What is an IPO and how does it make me money?

For starters, an IPO or initial public offering is the first sale of shares on the stock market by a formerly private company. It’s when a company “goes public”.

If you participate and buy stocks in an IPO, you become a shareholder of the company. As a shareholder, you can enjoy profits from the sale of your shares on the stock exchange, or you can receive dividends offered by the company on the shares you hold.

What are dividends? Dividends are regular payments of profit made to investors who own a company's stock. Dividends are payments a company makes to share profits with its stockholders. They're paid on a regular basis, and they are one of the ways investors earn a return from investing in stock.

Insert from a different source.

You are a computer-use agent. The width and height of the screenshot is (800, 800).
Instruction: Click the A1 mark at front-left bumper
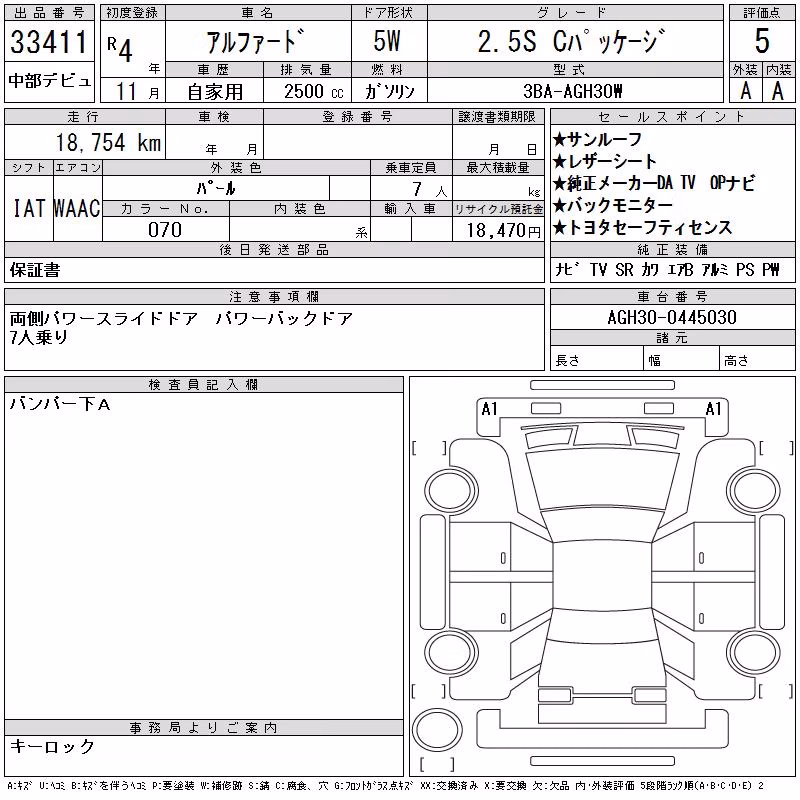coord(489,409)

Why else should I buy IPO stocks?

A stock bought during an IPO has the potential to deliver huge capital gains decades down the line, historical data shows. Even just the annual dividend income of a highly successful company can exceed the original investment amount, given a few decades' time.

However, you shouldn't invest in an IPO just because the company is garnering positive attention. Extreme valuations (when the cost of buying an IPO stock is severely overpriced) may imply that the risk and reward of the investment is not favourable at the current price levels.

For instance, while ride-sharing giants Lyft dropped about 40 per cent and Uber sunk 60 per cent since their IPOs in the US in 2019, vegan burger maker Beyond Meat soared over 500 per cent.

So investors should always keep in mind a company issuing an IPO lacks a proven track record of operating publicly and should make such an investment while aware of this risk.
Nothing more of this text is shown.